Page excerpt:
%%

Forgive my naivety, I'm an undergraduate Chemical Engineering student doing research this summer into growth rates of various combinations of bacterial isolates.
I have about 9 isolates from a toxic leachate, and I am looking into finding combinations of these 9 isolates which degrade the leachate the fastest. I have also have the general consortium of what was growing in the leachate.
I am trying to compare the growth rates of my isolates (and combinations) to this growth rate in order to demonstrate some increase in treatment efficiency. (The idea is that a faster growth rate in the leachate demonstrates a faster breakdown of the leachate)
My current way of measuring growth is to fill a 96-well plate with some known volume of leachate and inoculate the appropriate isolates into the appropriate wells. This is my community matrix. Then I run my plate reader (TECAN) for 72-hours in order to measure the turbidity change over time, as an indirect measure of leachate breakdown.
The problem is that many of my isolates and combinations of isolates, including the consortium clump when they grow, meaning that the plate reader I am using does not measure the growth the way I'd like it to.
Here is an example of a good growth curve of Brevundimonas diminuta growing in my leachate, which I consider good:
Here is my "growth curve" of my consortium, the bacteria have a tendency to clump here:
Essentially, I am asking if there is a way for "force" my bacteria to grow in a planktonic fashion?
More information: These are my isolates:
- Brevundimonas diminuta
- Streptomyces sp.
- Lysinibacillus sp
- Alcaligenes sp.
- Pseudomonas sp.
- Pseudomonas fluorescens
- Paenibacillus sp
- Pseudomonas fluorescens
- Stenotrophomonas chelatiphaga
These and the consortium grow the way I want them to in M9 salts supplemented with acetate, all planktonic, and measuring their growth in that is very easy, but I want to demonstrate a growth curve in my leachate. I don't know a way to do this on a scale which the 96 well plate reader allows me to do. I can get 32 different combinations out in a single plate if I grow them in triplicates.
A post-doc has been trying to measure a decrease in ammonia flourescence in the plate reader, but has had less luck than me.

%%

[Extracted records]
%%

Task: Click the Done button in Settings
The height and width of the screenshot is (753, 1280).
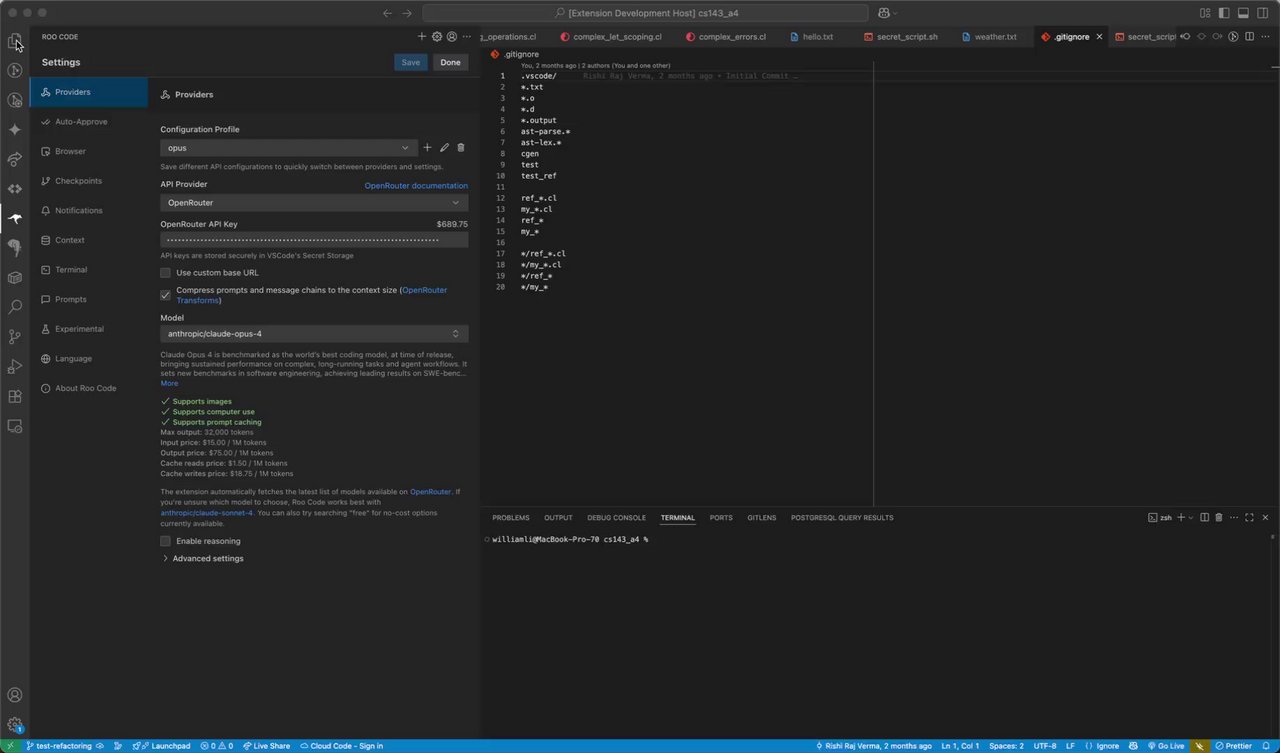Action: coord(450,62)
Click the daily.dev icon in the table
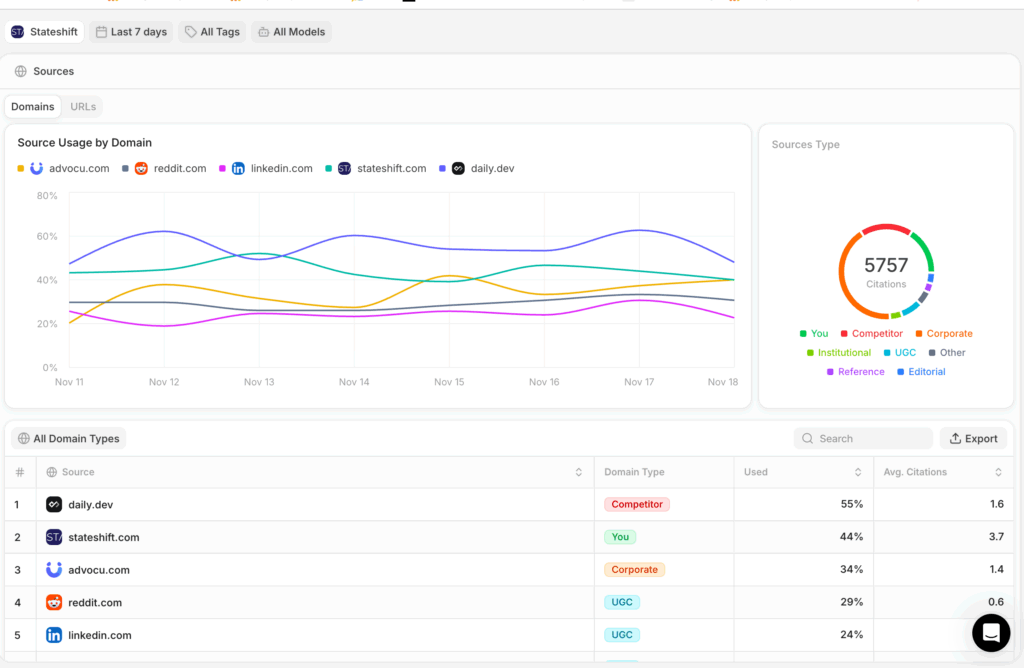Screen dimensions: 1024x668 click(54, 504)
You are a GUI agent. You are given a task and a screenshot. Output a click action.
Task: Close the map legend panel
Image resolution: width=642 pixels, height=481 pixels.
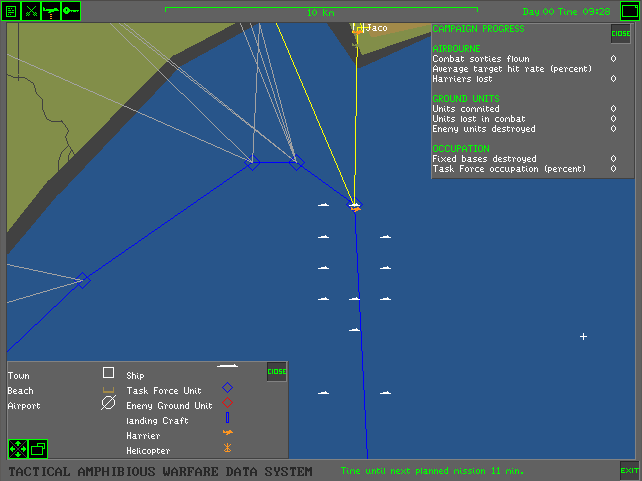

%%

Required action A:
According to the post about bacterial isolates growing in leachate, why does the plate reader fail to measure growth the way the writer would like?
Required action B:
Print the part of the leachate post from "More information: These" to "luck than me.", word for word.

Written reply A:
Many of the isolates and combinations of isolates, including the consortium, clump when they grow. The writer says this clumping means the plate reader does not measure the growth the way they would like.

Written reply B:
More information: These are my isolates:
- Brevundimonas diminuta
- Streptomyces sp.
- Lysinibacillus sp
- Alcaligenes sp.
- Pseudomonas sp.
- Pseudomonas fluorescens
- Paenibacillus sp
- Pseudomonas fluorescens
- Stenotrophomonas chelatiphaga
These and the consortium grow the way I want them to in M9 salts supplemented with acetate, all planktonic, and measuring their growth in that is very easy, but I want to demonstrate a growth curve in my leachate. I don't know a way to do this on a scale which the 96 well plate reader allows me to do. I can get 32 different combinations out in a single plate if I grow them in triplicates.
A post-doc has been trying to measure a decrease in ammonia flourescence in the plate reader, but has had less luck than me.